Pulling off a wedding would come with more logistical challenges. Before Mr. McCann could get on a flight back to the United States, he first had to drive four hours to Calgary to secure a negative Covid test. Facilities near Cranbrook weren’t offering tests to travelers. Before he was tested, he had to navigate a batch of canceled flights.
“Everything that didn’t involve a 70-hour layover was getting canceled because no one was flying,” he said. Finally, on March 8, he boarded a flight with one short layover and arrived in St. George.
Six days later, Ms.
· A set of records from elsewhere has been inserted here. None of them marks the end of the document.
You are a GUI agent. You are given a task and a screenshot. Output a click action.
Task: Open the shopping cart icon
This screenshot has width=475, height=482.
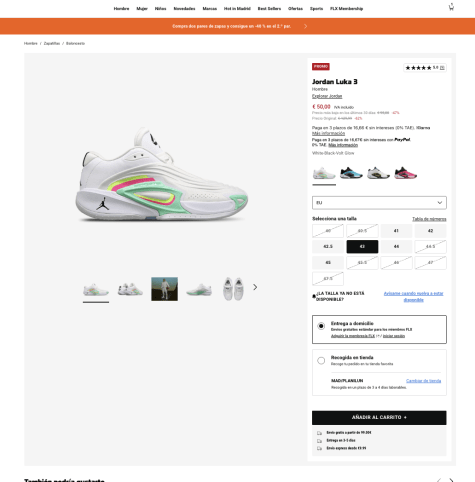pyautogui.click(x=451, y=7)
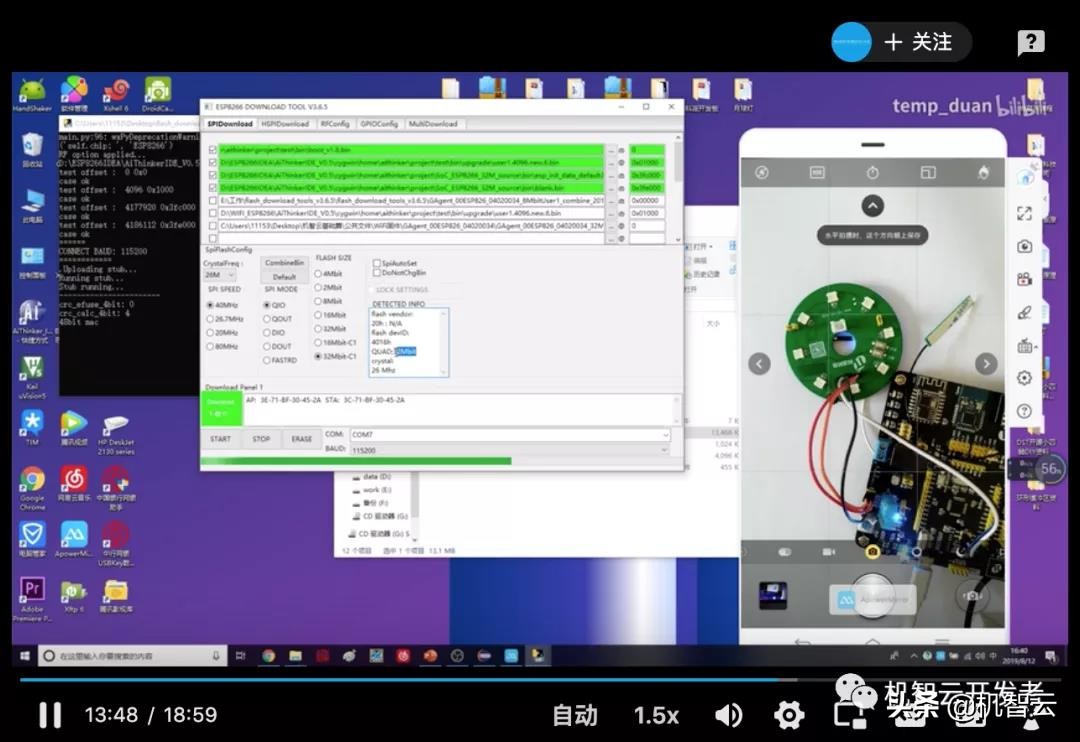Click the Windows Start button
Image resolution: width=1080 pixels, height=742 pixels.
[x=22, y=656]
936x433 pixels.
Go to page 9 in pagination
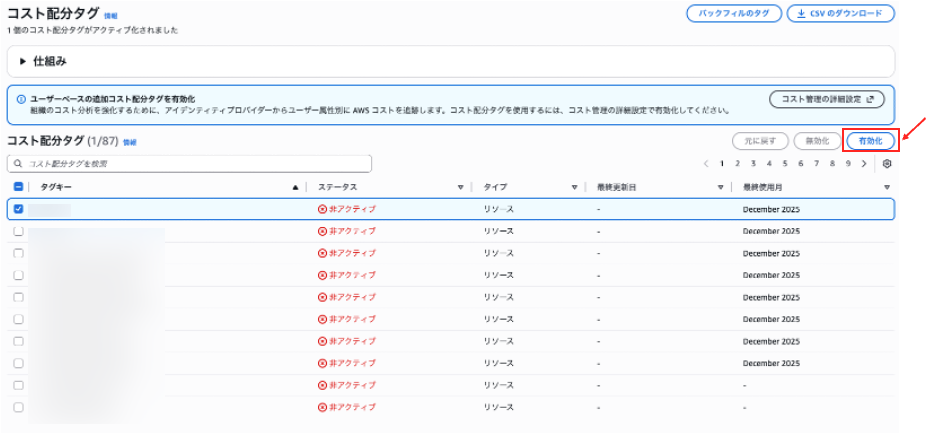(848, 163)
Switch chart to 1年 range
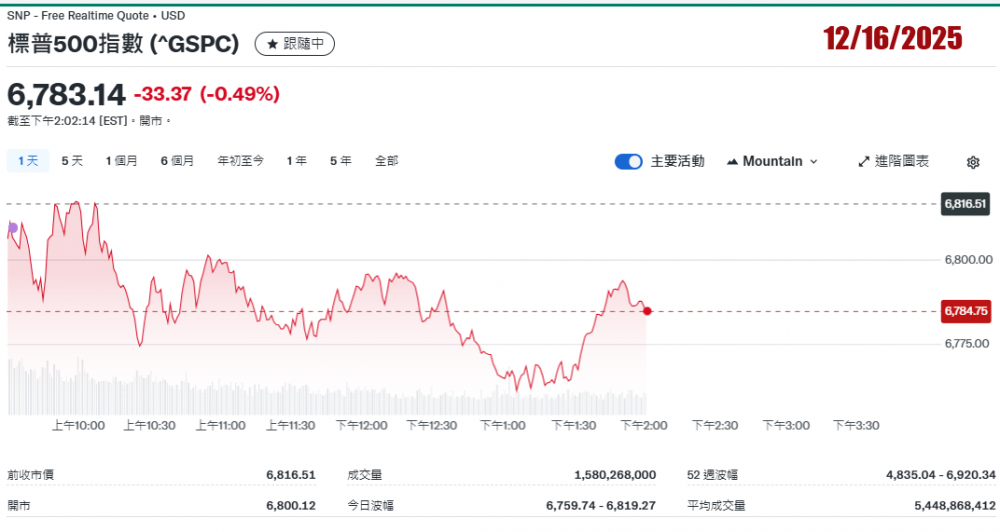This screenshot has width=1000, height=532. click(296, 161)
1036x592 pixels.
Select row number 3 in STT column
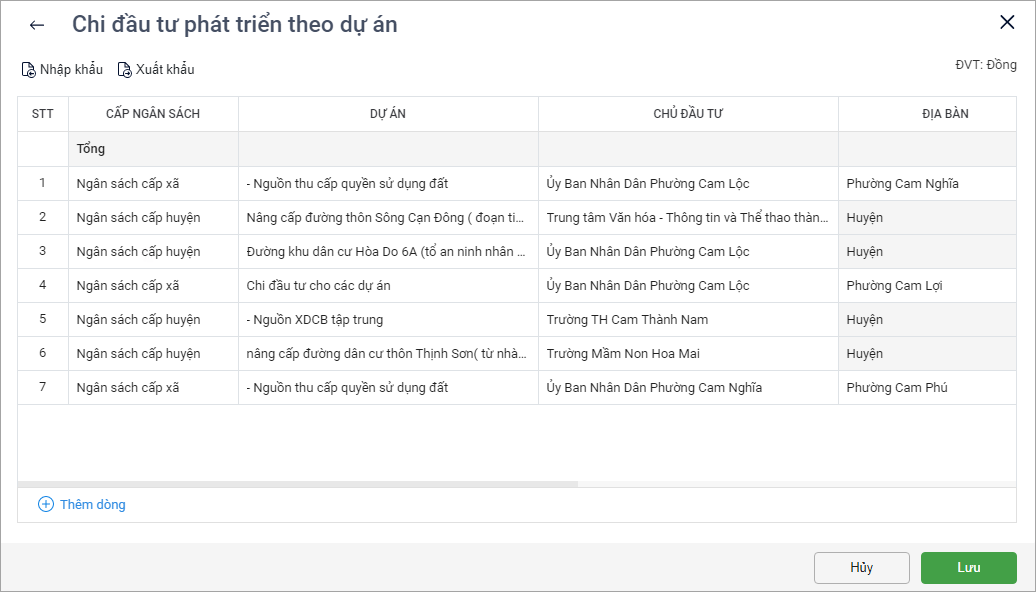point(43,251)
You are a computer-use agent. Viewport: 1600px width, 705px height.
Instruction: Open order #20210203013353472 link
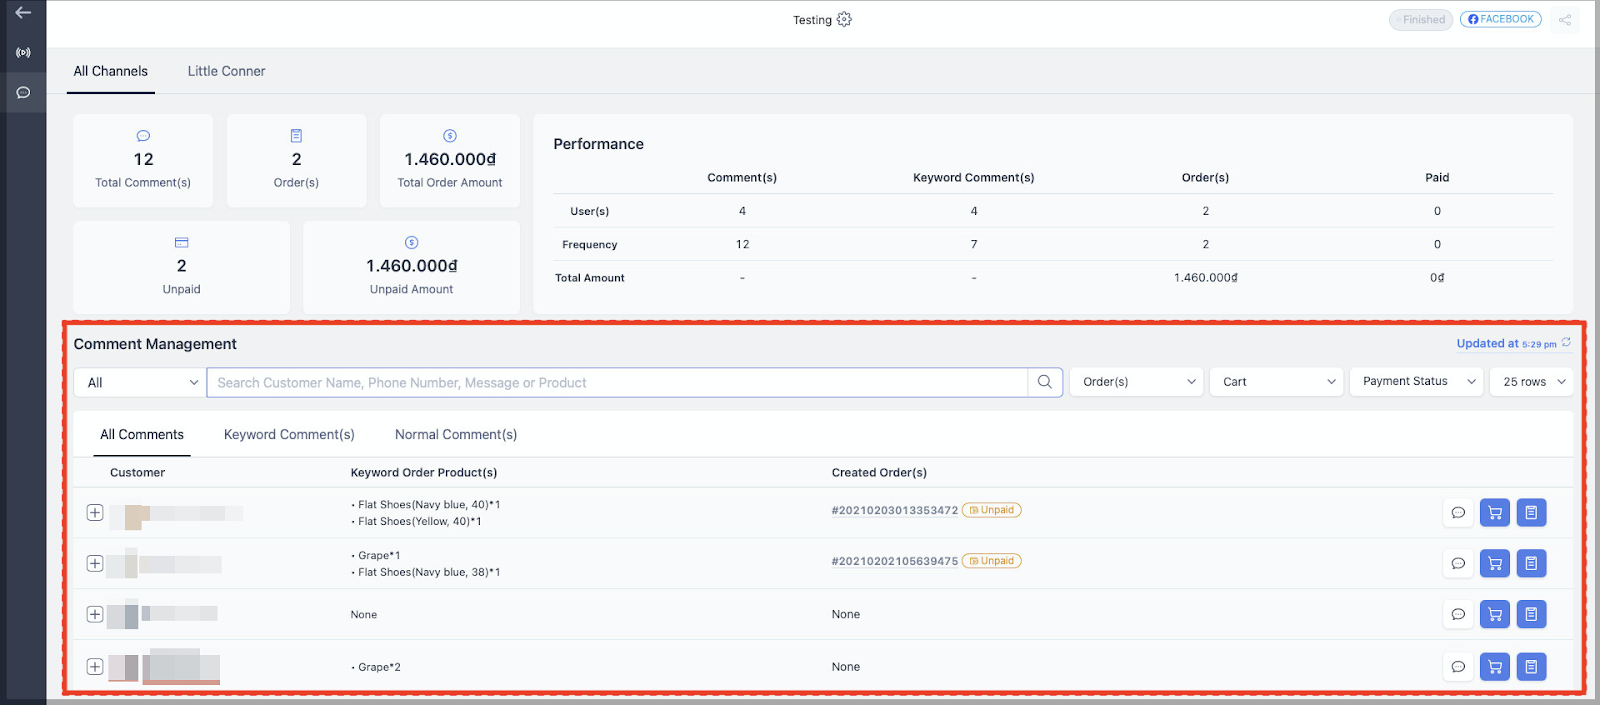point(894,511)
Brinkerhoff and Mr. McCann were married at the edge of a cliff under a handcrafted arch at Wire Mesa by Rachel Allen, a Universal Life minister and a doctor at the pain management clinic where Ms. Brinkerhoff works. By then, their wedding had turned into a gathering for 18, including Mr. McCann’s parents, who secured flights from Canada the week before. Ms. Brinkerhoff’s parents, siblings and their spouses were among the other guests who hiked nearly a mile to the short ceremony.
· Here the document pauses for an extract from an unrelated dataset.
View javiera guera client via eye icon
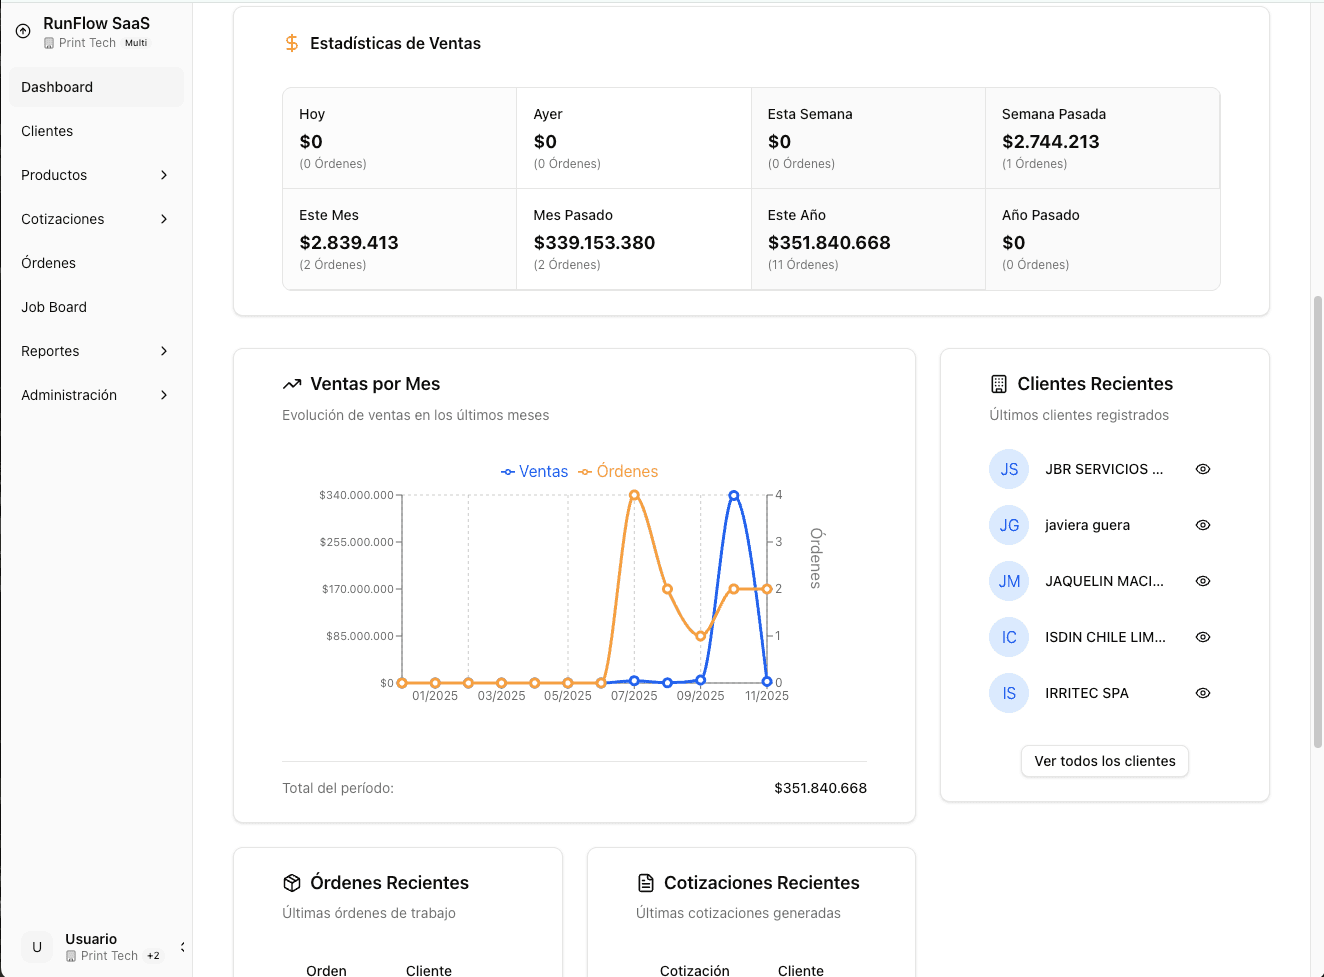The height and width of the screenshot is (977, 1324). click(x=1203, y=525)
Before Dr. Allen pronounced them married, Ms. Brinkerhoff, in an ivory lace wedding gown, and Mr. McCann, in a khakis and a white button-down shirt, agreed to cherish each other for a lifetime. Then they pedaled off on their mountain bikes with “Just Married” signs affixed to the seats.
On This Day
When March 14, 2021
Where Wire Mesa Trail, St. George, Utah
Dessert in the Desert After the ceremony, the couple and their guests met at a different point on Wire Mesa for a simple reception. There, they ate from a charcuterie board and cut a lemon raspberry cake made by Ms. Brinkerhoff’s aunt.
House Hunters Ms. Brinkerhoff and Mr. McCann plan to live in Canada, though not just yet. He is still living in his parents’ basement and scouting for real estate.
Road Trip To avoid the cost of a hotel quarantine, Mr. McCann’s parents drove back to Canada with Fred Williams, one of the groom’s bosses, who was among the wedding guests and has dual citizenship.